Today is your lucky day. I have decided to share with you tips for making yourself more attractive on Social Media. I know what you may be thinking, “Steven, how the hell do you know how to be attractive on Social Media?” Well, I’m awesome and I know what is attractive because I have eyes. So here is how to be attractive on Social Media. We are kicking it off on Facebook.

While Facebook is a dying platform (you know I’m right), it’s still used by many of people around the world. It’s also what I call the “job resume of dating.” People look at it and just judge the living hell out of it. Like if you constantly post on their depressing and sad things, then people are going to think you are depressing and a mood killer, and no one wants to date someone who will be all Def Jam poet about how their bird died when they were 10 and caused them to have trust issues (Spoiler: no one cares). As they say on the school yard, “build and bridge and get over it or else you are going to be a friendless troll that lives under it.”
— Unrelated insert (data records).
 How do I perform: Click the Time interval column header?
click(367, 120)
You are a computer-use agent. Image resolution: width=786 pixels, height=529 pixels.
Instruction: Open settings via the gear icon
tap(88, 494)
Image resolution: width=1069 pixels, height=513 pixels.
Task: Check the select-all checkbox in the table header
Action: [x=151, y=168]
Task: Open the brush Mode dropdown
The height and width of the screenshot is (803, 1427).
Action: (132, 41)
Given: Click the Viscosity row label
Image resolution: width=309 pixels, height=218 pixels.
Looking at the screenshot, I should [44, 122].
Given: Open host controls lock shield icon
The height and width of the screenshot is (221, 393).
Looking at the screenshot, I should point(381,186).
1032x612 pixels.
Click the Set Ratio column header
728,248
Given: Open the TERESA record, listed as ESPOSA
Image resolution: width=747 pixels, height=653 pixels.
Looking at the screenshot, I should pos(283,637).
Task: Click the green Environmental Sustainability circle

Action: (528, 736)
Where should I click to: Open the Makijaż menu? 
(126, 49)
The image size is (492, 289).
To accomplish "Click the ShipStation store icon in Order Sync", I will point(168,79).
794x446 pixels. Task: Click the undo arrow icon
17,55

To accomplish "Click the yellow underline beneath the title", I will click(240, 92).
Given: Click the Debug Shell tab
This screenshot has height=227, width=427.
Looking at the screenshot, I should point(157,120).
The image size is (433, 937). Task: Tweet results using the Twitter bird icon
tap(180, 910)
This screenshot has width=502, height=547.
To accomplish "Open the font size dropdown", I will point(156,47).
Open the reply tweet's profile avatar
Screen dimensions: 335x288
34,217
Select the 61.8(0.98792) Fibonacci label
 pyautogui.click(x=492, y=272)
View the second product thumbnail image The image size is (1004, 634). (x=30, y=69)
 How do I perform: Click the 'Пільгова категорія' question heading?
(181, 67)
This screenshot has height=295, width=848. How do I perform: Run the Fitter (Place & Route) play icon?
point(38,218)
You also don’t want to post statuses with short and uninteresting things. That makes you look like you spent your Saturday nights reading the dictionary and practicing how to tie your shoes. You want to post statuses that make you seem like they are missing out if you are not hanging out with you. If you are really reading a book, you post a status like “Going skinny dipping in my former principal’s pool” or “Doing a bunch of drugs with Charlie Sheen.” Even if it’s an impossible thing, you still seem like you’re a good time.

It’s also unattractive to post pictures of yourself to the point you’re doing more than you are breathing. Yes, it’s very important to have a picture of yourself, but if you are ugly then a lot of pictures is a dead giveaway to your ugliness. You want to only post a few photos of yourself looking your absolute best so that people think that you are only somewhat good-looking. Posting a lot of yourself can also make ridiculously good-looking people looks vain and shallower than a kiddy pool with a hole in it.

The death sentence of being unattractive is if you send a lot of game requests. You might as well just buy yourself a lot of cats because that’s the only love you will ever going to get. No one will want to date you if you send like 20 game requests a day. If you are going to send game requests, only send a few and make sure it’s socially acceptable games. Anything than the best is a felony and your sentence will be a life in solitary confinement of loneliness with cats. Moral of this paragraph: Game Request=lonely with cats.

The main thing to remember when you are making your dating resume on Facebook is that you should be yourself…but like 100x times cooler than you already are.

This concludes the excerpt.